Despite the highly controversial content of this section, my overall position on the Jewish role in the history of the world, and in the humanistic (in the best sense of this much-abused word) culture of what used to be known as Western Civilization, is by and large sanguine.
No one, however, will deny that the so-called Jewish question, Judenfrage, is by no means a chimera, or an anti-Semitic invention of some kind, but an immensely intriguing, provocative, and at the same time perfectly legitimate inquiry into the nature of the Jewish phenomenon, which exercises such a tremendous influence on the course of world events.
When a delegation of French Jews came to see Napoleon, his first question to them was, “Are you Jews, or French first?” Their immediate answer was “French!,” but the question itself was too tricky to be answered either way in good faith.

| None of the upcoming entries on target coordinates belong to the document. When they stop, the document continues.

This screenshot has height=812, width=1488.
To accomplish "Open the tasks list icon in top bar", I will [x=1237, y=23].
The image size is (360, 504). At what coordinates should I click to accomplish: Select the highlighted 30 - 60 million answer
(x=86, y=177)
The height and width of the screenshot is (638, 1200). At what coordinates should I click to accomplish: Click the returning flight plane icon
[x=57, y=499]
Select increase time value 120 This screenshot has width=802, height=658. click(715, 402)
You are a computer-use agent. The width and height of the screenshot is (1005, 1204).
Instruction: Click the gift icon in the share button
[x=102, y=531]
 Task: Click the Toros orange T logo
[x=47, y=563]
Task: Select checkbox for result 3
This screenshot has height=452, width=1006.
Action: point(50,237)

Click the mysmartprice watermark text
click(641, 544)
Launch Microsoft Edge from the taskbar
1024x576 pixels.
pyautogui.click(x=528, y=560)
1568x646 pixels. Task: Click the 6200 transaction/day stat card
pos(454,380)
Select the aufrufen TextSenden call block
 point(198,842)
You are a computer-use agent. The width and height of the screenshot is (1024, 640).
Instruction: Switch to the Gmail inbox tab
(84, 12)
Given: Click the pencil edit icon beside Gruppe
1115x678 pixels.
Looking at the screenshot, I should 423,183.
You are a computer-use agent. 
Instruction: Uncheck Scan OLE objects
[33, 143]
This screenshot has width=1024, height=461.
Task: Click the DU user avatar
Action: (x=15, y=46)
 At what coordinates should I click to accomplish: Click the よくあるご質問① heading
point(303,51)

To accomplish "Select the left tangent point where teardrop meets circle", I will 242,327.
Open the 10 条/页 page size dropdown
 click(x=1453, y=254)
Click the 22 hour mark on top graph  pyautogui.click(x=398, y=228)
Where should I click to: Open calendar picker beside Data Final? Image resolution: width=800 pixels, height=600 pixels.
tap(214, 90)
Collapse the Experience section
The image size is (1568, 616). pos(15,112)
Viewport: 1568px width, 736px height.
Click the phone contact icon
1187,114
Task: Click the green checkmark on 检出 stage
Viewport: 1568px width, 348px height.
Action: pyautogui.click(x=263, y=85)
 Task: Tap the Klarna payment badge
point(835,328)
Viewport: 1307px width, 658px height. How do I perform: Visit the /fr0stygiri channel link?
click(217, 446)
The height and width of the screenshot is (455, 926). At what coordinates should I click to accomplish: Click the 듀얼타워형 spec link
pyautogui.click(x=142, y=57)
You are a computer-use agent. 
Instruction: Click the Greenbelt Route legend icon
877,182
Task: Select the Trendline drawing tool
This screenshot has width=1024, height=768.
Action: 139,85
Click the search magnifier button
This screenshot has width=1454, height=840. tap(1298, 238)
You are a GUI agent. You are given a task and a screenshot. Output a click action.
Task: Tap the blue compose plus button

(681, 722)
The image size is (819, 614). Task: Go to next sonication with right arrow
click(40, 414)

Holding on to the restrictive Jewish identity, to the exclusion of all other ties to the surrounding environment, or trying to lose it altogether, are the extremes, which do not give us a meaningful in any way picture of the true nature of this complicated issue.
Assimilationism and dissimilationism are empty words in the Jewish context, particularly since the surge of Zionism in the second half of the nineteenth century, and especially after the creation of the modern State of Israel, when families firmly committed to assimilationism for many generations would suddenly produce an exceptionally strong crop of Jewish nationalists repudiating the Gentile-convert culture of their parents and wholeheartedly embracing Judaism and Zionism, either moving to Israel altogether, or at the least acquiring double citizenship and pledging to promote the Jewish/Israeli cause. Should Napoleon’s question be addressed to them today, there is no need to be guessing as to their answer.
Thus, what is most intriguing here is neither the question, nor the possible answer, but the socio-political, as well as cultural-historical, undercurrents, which decide the special extra-semantic significance of the Jewish question, as singled out of all other "Napoleonic" variations.

If we wish to comprehend the Jewish phenomenon on the global stage today, we must approach it carefully, without any preconceived ideas, and while doing away with all verbal or mental clichés.